*** DATA SHOWN

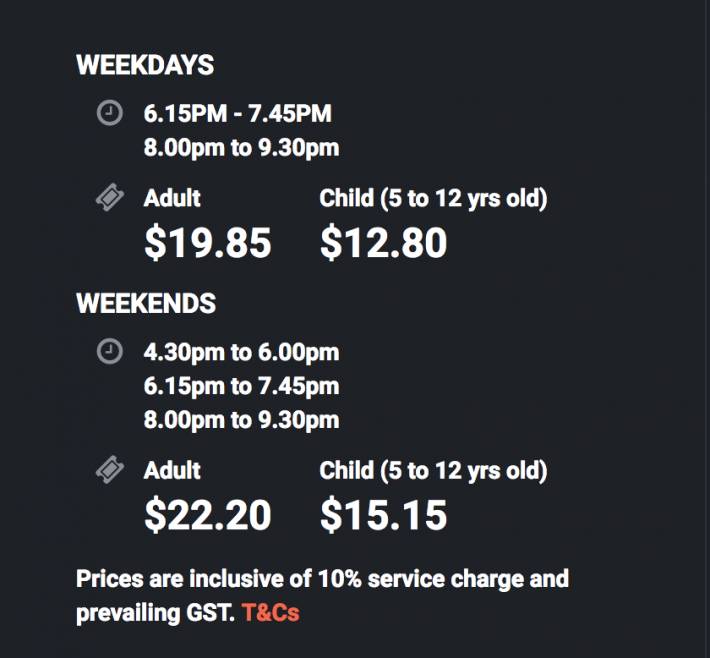This screenshot has width=710, height=658.
Task: Click the Child (5 to 12 yrs old) label under WEEKDAYS
Action: pos(433,198)
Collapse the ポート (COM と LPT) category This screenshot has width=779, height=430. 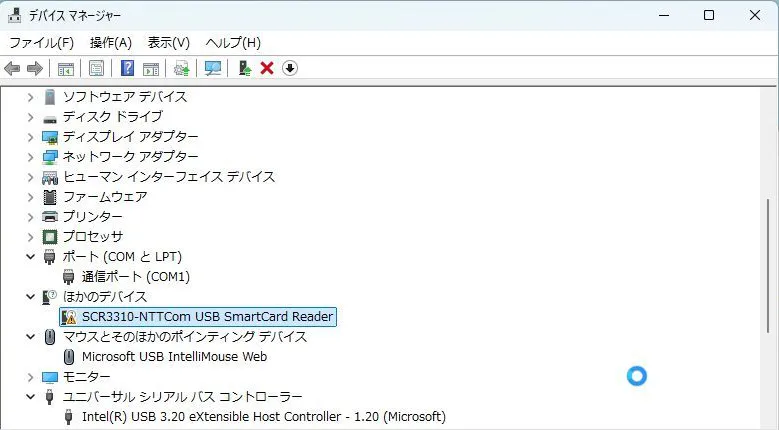click(30, 257)
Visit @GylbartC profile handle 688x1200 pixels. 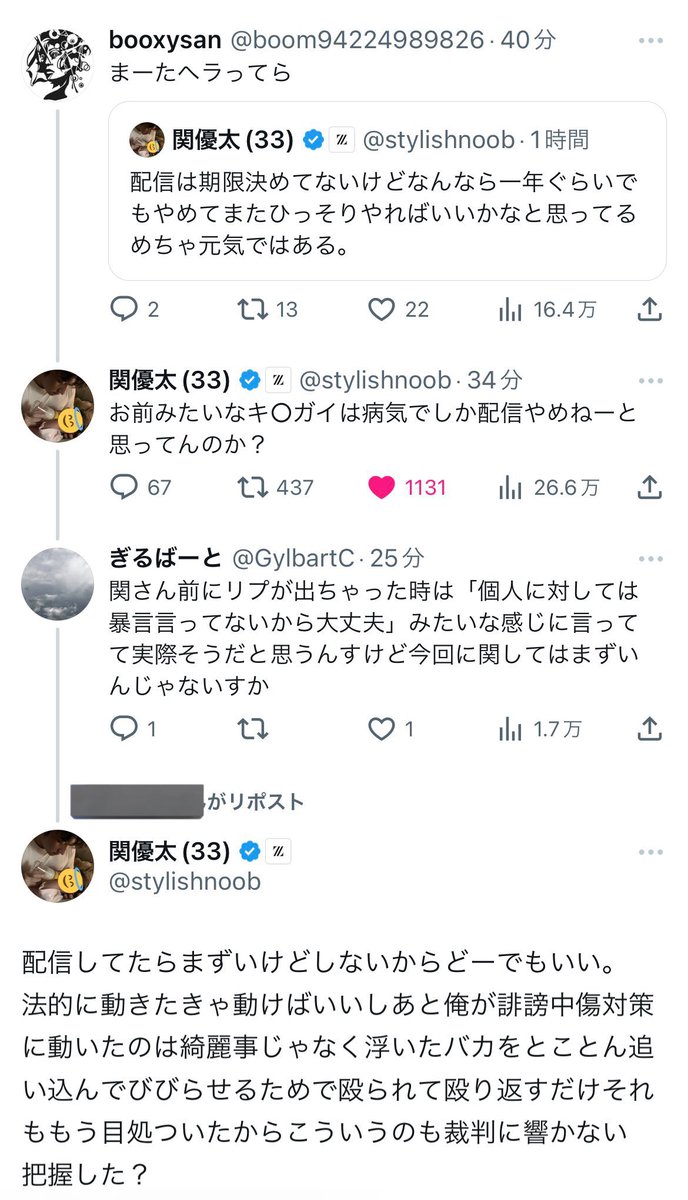tap(317, 557)
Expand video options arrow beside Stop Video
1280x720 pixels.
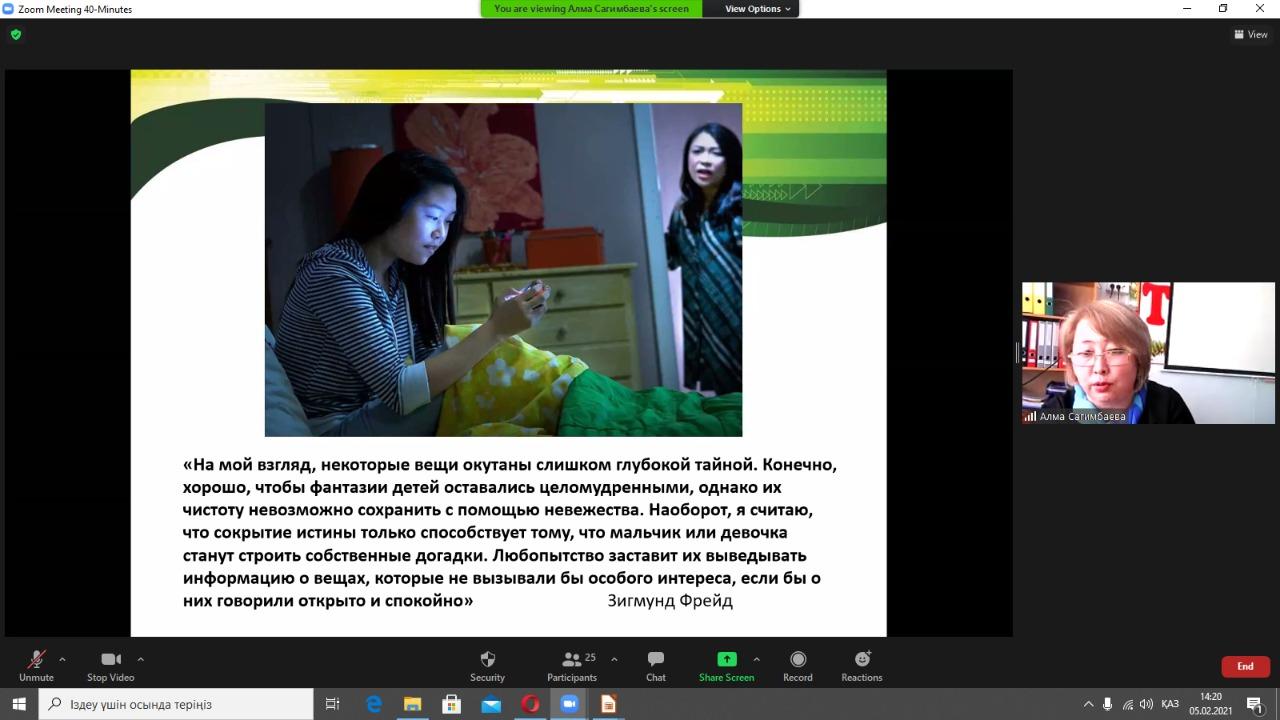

******

- [INSTRUCTIONS FOR THE TASK]: Starting with the line that holds "Expand video options arrow beside Stop Video", print each line through the last one of the data exactly as written, but do not include the pictures.

- [EXERCISE RESPONSE]:
Expand video options arrow beside Stop Video
1280x720 pixels.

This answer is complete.